What do the Khmer Rouge and Maltapost have to do with each other?
There is this belief that everything referring to privatisation must be jolly good news. Or that anyone who talks against privatisation must be some form of closet communist, or a veteran fighter for the Khmer Rouge.
Well folks, I am afraid the news today is that I am to be accused of being a Pol Pot militant. The justification for this is my sincere belief that Maltapost, under new owner Joe Said, has not improved on its service but become even worse.
And to prove my point, I do not intend to refer to the hundreds who remember Maltapost in the good old days when tal-posta would deliver your mail on the same working day, but to my latest personal experience.
Only two weeks ago, I personally sent out hundreds of invitations and after randomly checking out if the invites had arrived I realised to my shock that many letters had simply not arrived.
They just disappeared.
So before I started to press needles in my voodoo doll which resembles a distinctly thinner Joe Said, I checked if I had the correct addresses.
I did.
I then proceeded to share my frustration with many of my colleagues – who consoled me by informing me that they too have very bad experiences with Maltapost.
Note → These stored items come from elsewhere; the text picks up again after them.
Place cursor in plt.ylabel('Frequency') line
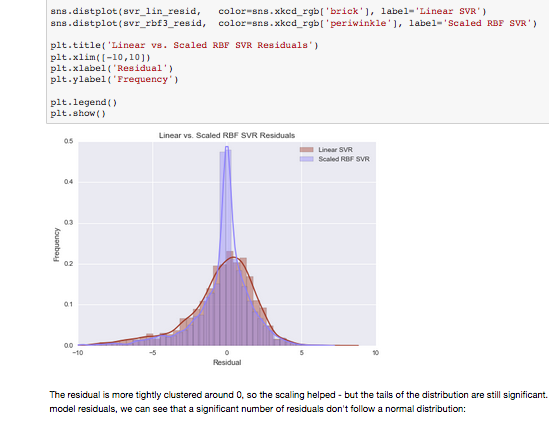This screenshot has width=549, height=427. (114, 79)
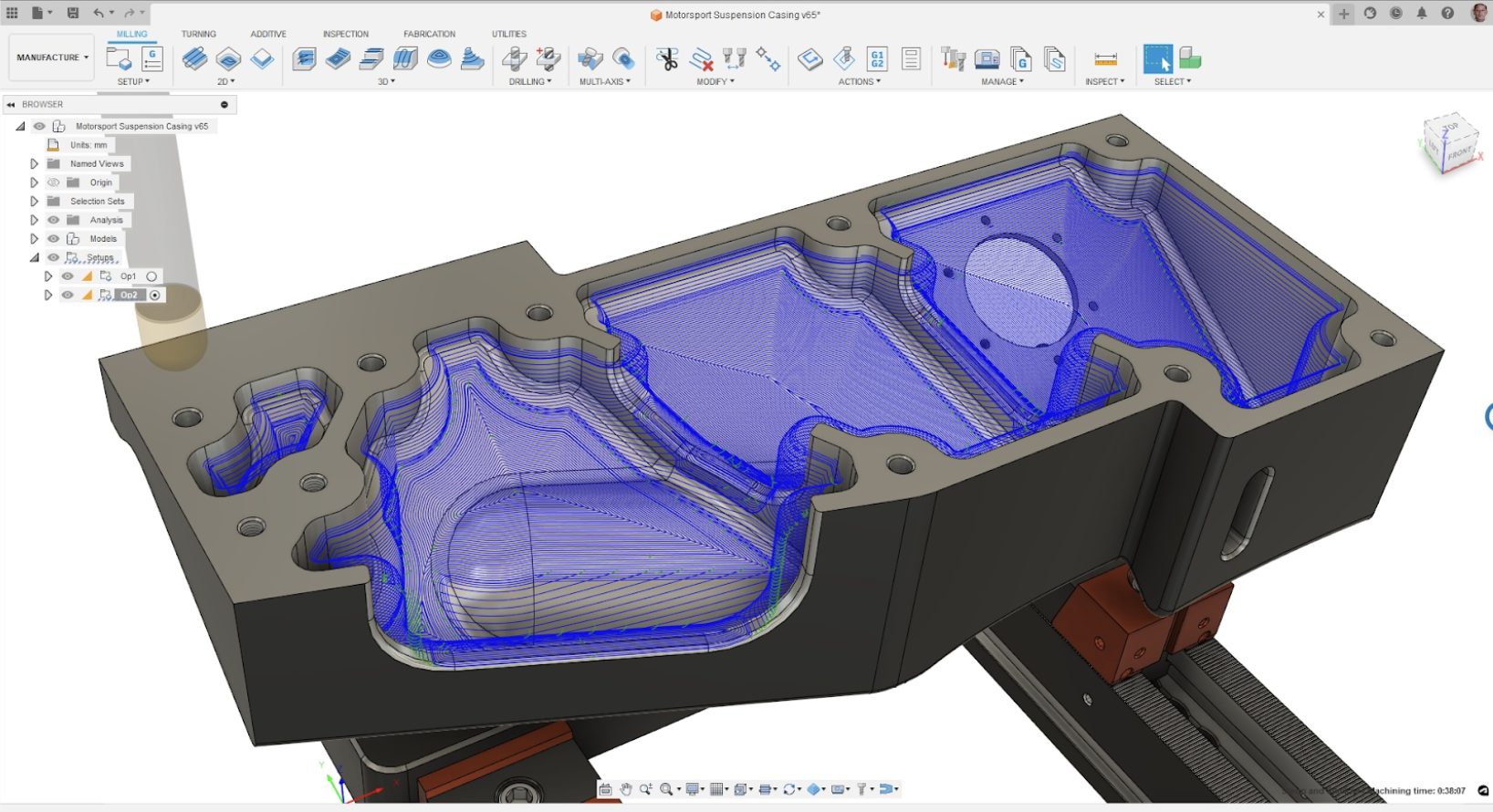The width and height of the screenshot is (1493, 812).
Task: Open the INSPECTION tab
Action: point(345,34)
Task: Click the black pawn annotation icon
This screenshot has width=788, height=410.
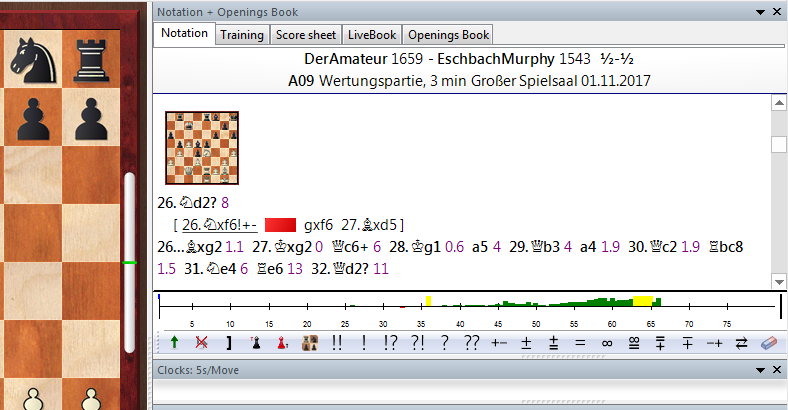Action: (256, 342)
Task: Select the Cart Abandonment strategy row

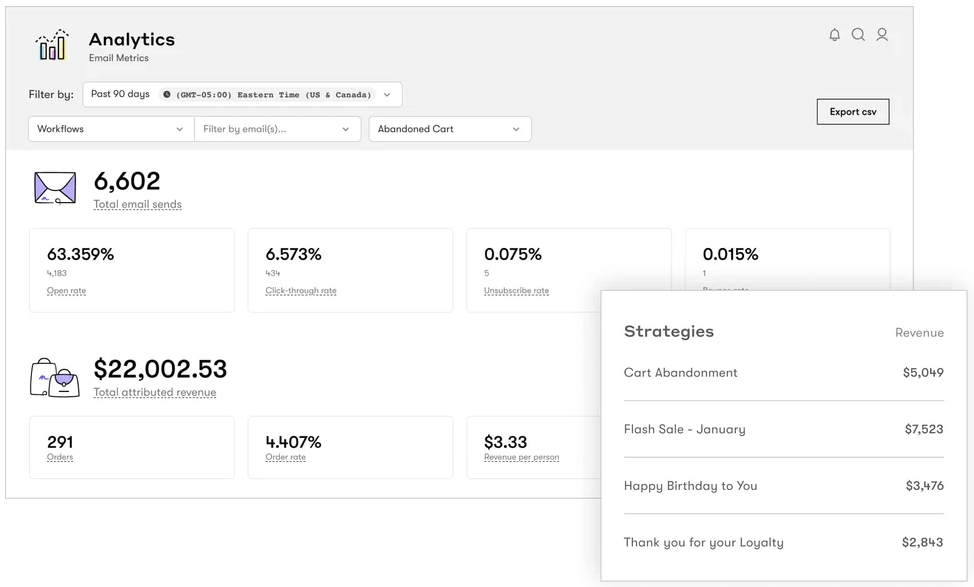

Now, we all know that Minister Dolores Cristina saw nothing wrong in appointing Joe Said as chairman of Heritage Malta, but surely as Cabinet minister she could put in a word about stopping Maltapost from turning into an irrelevant service provider.
The fundamental in this particular example is rather simple.
Joe Said, as everyone knows, most especially those involved in the business sector, is first and foremost interested in profits. Nothing wrong with that.
But when it comes to offering an essential service, such as snail-mail, the idea that profits are at the centre of this delicate operation prove that Mr Said has missed the reason countries run a postal service.
Mr Said is of course not a snail-mail man. He has messengers to send his post; he does not, like some lesser morons like you and me who depend on snail mail, have to worry about getting his message across.
So the fact that your mail disappears and does not appear is in itself a feat that really and truly should place Maltapost at the heart of the disaster that was called privatisation.
Three cheers to the government for having sold Maltapost when Maltapost was about the only efficient thing working on time in this small country. Keep up the good work Mr Said, and if you do decide to send me a Christmas card this month, please opt for the e-mail service.
Or better still, a homing pigeon.
***
If the government is being afforded three cheers, then three-hundred fold should go to Xarabank and the PBS newsroom.
The PBS newsroom should surely come in first for having organised a programme on Bluefin tuna fishing yesterday evening and made it a point not to ask MaltaToday for its views. MaltaToday after all has only published about 52 articles on this subject and faces more than 10 libel actions.
Those who believe that PBS is a mouthpiece for this government, most especially for George Pullicino, should really be asked to have their head checked.
But another warm human wave for Joe, alias Peppi, Azzopardi for having decided to finally invite MaltaToday to the next Xarabank in which he is bound to miss the wood from the trees and focus not on Paul Borg Olivier’s blunder and inexcusable request for data from government ministries, but rather to MaltaToday’s cheek in revealing Borg Olivier’s personal e-mail to the ministers.
Indeed, how dare MaltaToday reveal the personal contents of such an e-mail which only requests the personal details of people complaining to government ministries!
I always said Joe Azzopardi has no political agenda, and anyone who even remotely suggests that he is a Nationalist stooge should really be returned to Maltapost’s nerve centre in Marsa and made to disappear!
Don’t ask me how, just ask the entrepreneurial Joe Said, Dolores Cristina’s most favourite politically appointed chairman.